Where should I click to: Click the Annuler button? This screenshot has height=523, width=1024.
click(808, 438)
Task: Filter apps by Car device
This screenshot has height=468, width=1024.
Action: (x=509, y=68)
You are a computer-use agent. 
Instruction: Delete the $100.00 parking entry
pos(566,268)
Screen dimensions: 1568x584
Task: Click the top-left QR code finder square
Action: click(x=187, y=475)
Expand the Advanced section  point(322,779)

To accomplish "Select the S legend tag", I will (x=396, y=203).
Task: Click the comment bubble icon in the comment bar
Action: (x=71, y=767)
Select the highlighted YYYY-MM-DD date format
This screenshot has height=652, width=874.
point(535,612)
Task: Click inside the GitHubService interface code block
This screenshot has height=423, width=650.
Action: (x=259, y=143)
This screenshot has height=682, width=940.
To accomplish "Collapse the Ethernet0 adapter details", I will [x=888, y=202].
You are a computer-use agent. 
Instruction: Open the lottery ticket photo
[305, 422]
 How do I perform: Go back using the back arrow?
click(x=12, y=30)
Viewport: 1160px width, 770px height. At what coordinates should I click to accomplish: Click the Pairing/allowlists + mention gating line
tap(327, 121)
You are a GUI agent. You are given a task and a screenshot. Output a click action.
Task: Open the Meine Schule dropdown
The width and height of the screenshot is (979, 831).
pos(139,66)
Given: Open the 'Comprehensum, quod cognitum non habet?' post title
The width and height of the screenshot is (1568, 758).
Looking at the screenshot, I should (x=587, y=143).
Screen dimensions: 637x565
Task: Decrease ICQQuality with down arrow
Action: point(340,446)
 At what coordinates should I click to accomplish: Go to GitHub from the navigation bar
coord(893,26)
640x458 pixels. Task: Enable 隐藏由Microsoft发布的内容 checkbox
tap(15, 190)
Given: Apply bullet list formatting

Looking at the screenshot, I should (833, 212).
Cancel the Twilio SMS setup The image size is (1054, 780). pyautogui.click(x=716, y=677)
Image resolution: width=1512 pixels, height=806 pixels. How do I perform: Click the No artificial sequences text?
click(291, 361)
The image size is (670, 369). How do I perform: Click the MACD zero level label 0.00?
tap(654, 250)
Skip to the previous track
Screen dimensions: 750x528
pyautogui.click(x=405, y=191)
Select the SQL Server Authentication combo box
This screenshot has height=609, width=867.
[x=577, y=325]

■ ■ ■

Please put the entries into a two-column CSV with one row per entry, starting with the line that contains "Skip to the previous track" and going on through the end of the entries. Use the columns instruction and click, and give each entry's text and its answer as single quoted fields with line breaks turned into spaces.

instruction,click
"Skip to the previous track Screen dimensions: 750x528","pyautogui.click(x=405, y=191)"
"Select the SQL Server Authentication combo box This screenshot has height=609, width=867.","[x=577, y=325]"